*Work instructions*: Nothing but the lines from the one with "Image resolution: width=1024" through the end of the material should be retyped, word for word and without pictures.

*Data in this exercise*:
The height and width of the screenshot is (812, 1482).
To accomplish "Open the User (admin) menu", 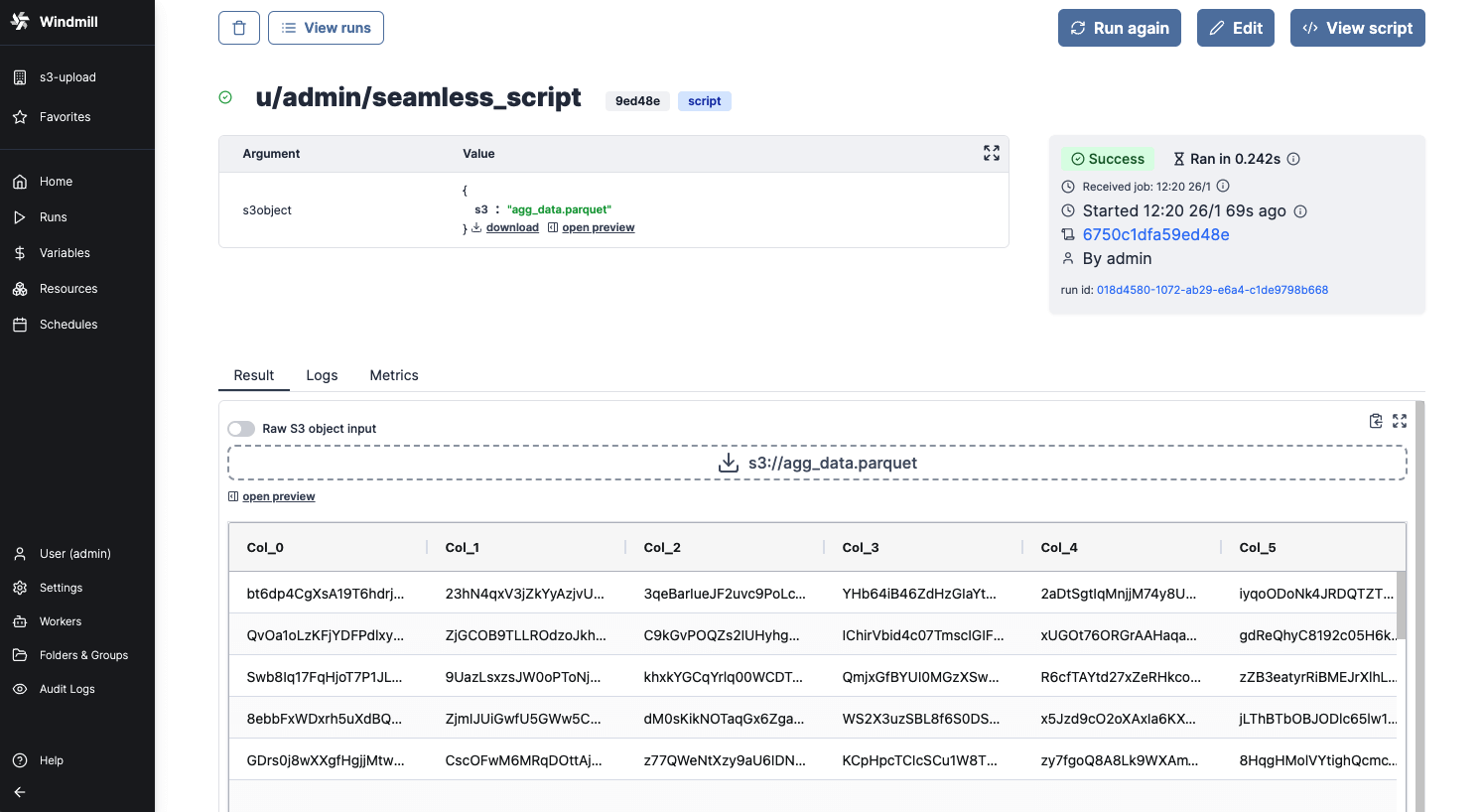I will point(74,554).
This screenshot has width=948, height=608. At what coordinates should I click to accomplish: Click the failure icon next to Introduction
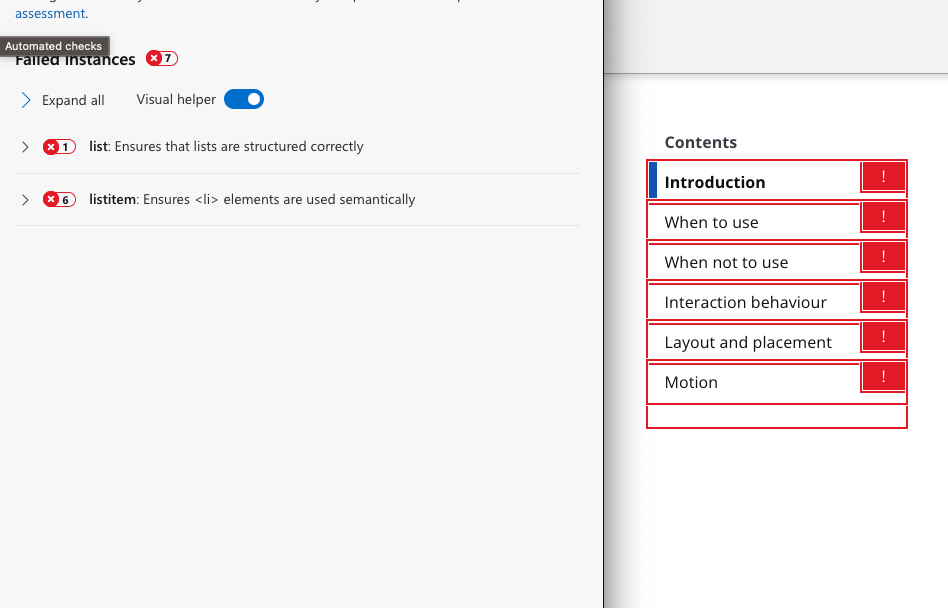click(x=883, y=176)
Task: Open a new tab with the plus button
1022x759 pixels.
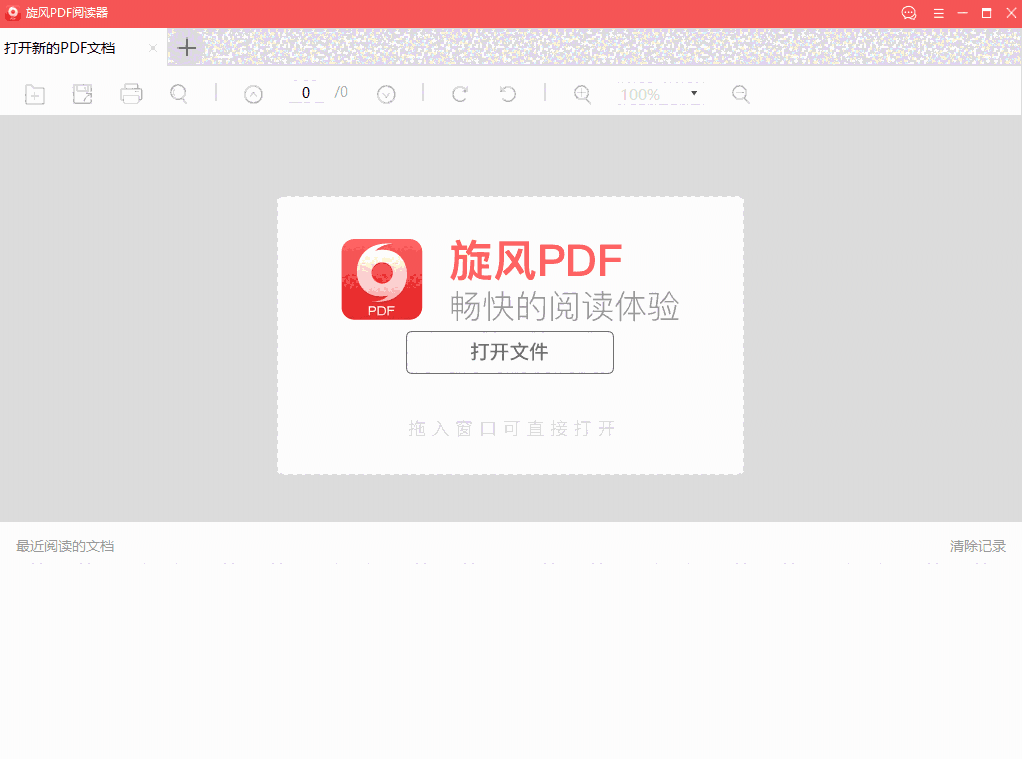Action: [x=186, y=47]
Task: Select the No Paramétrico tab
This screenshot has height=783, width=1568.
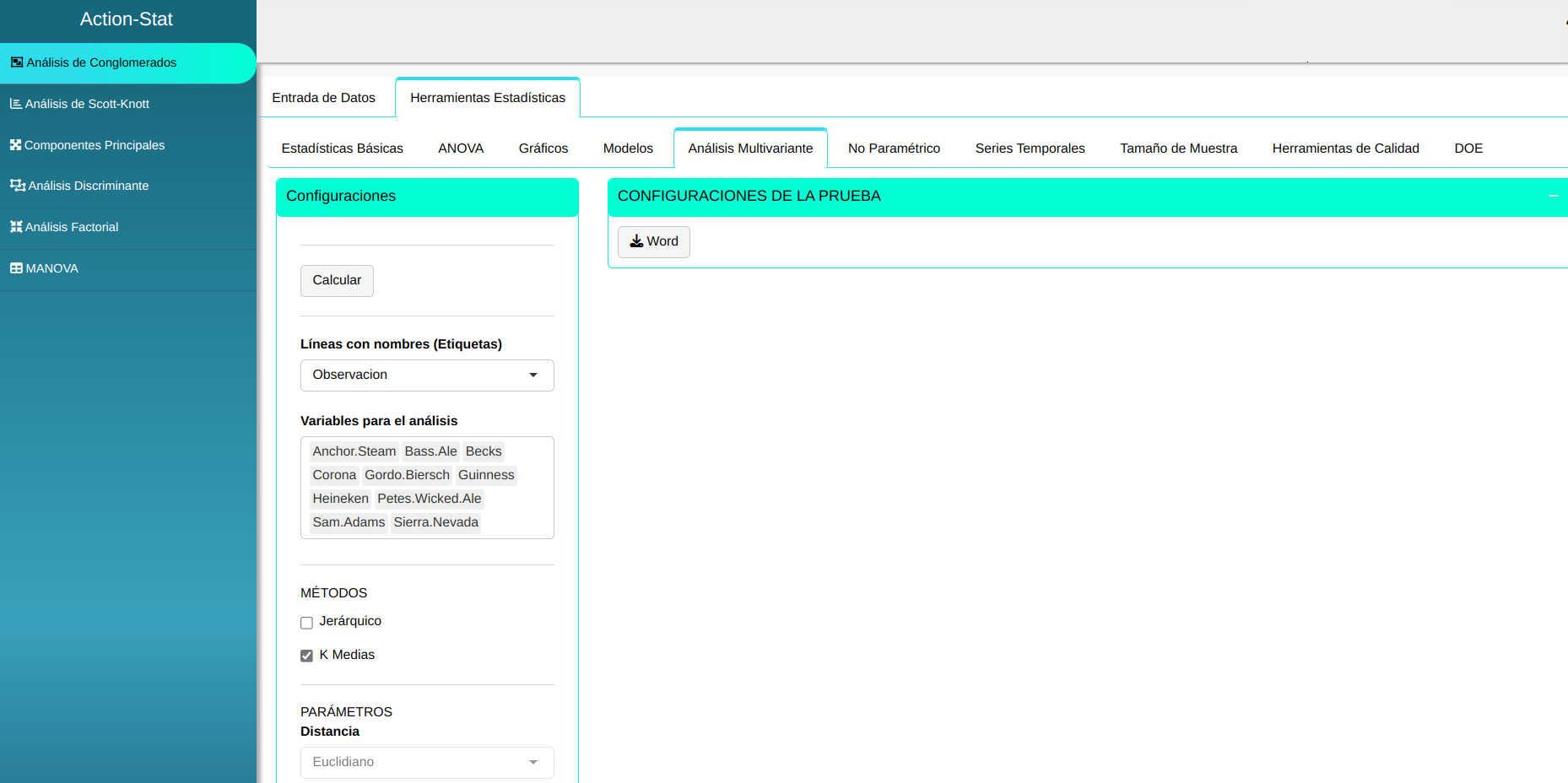Action: coord(894,148)
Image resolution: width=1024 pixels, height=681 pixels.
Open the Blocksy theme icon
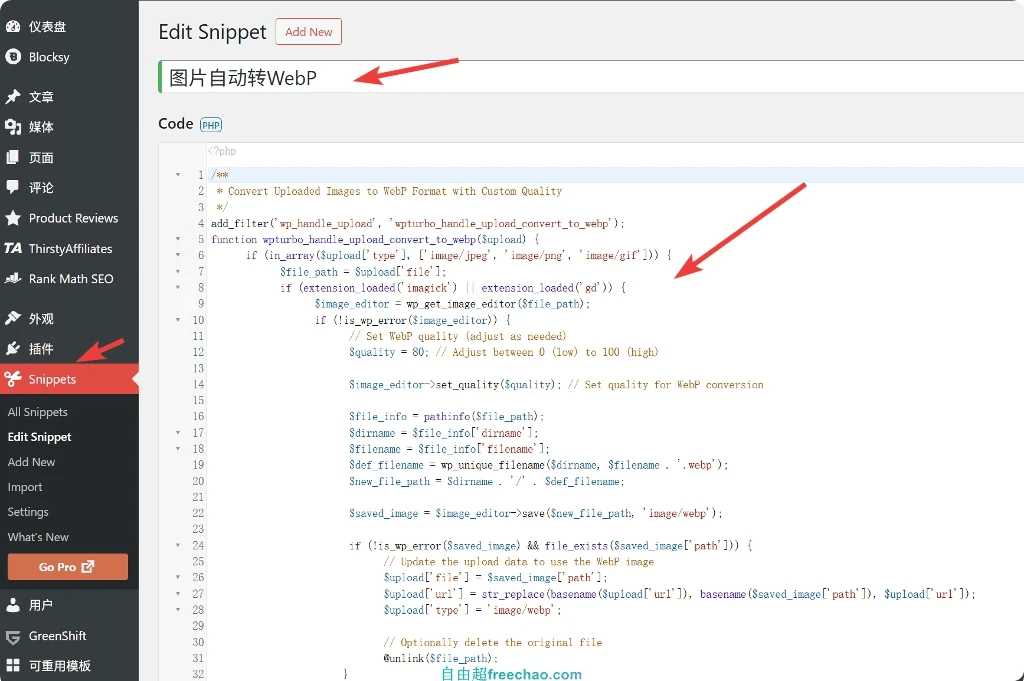[13, 57]
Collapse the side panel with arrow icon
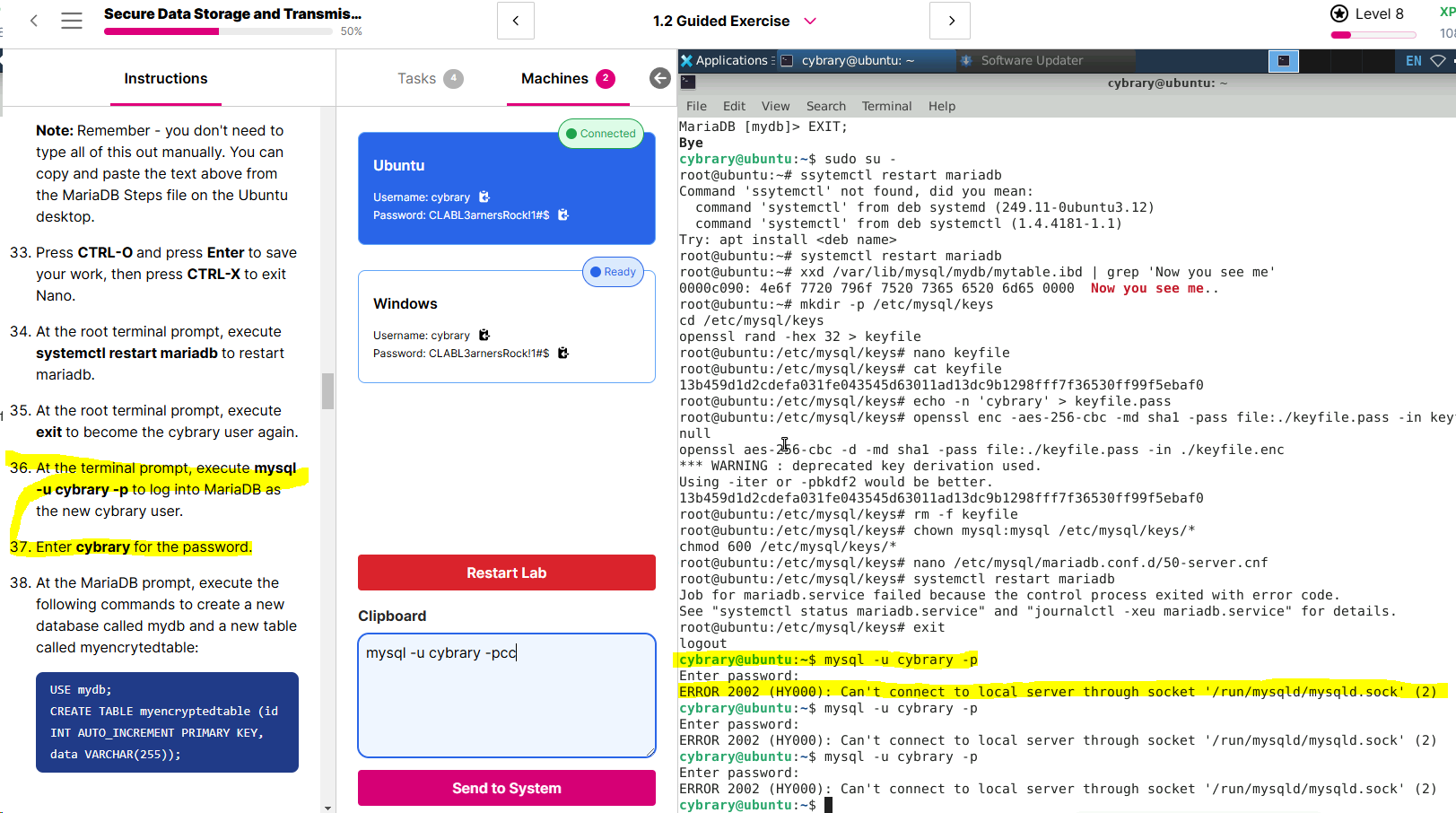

*Solution for this exercise*:
Image resolution: width=1024 pixels, height=681 pixels.
Open the Blocksy theme icon
[13, 57]
Collapse the side panel with arrow icon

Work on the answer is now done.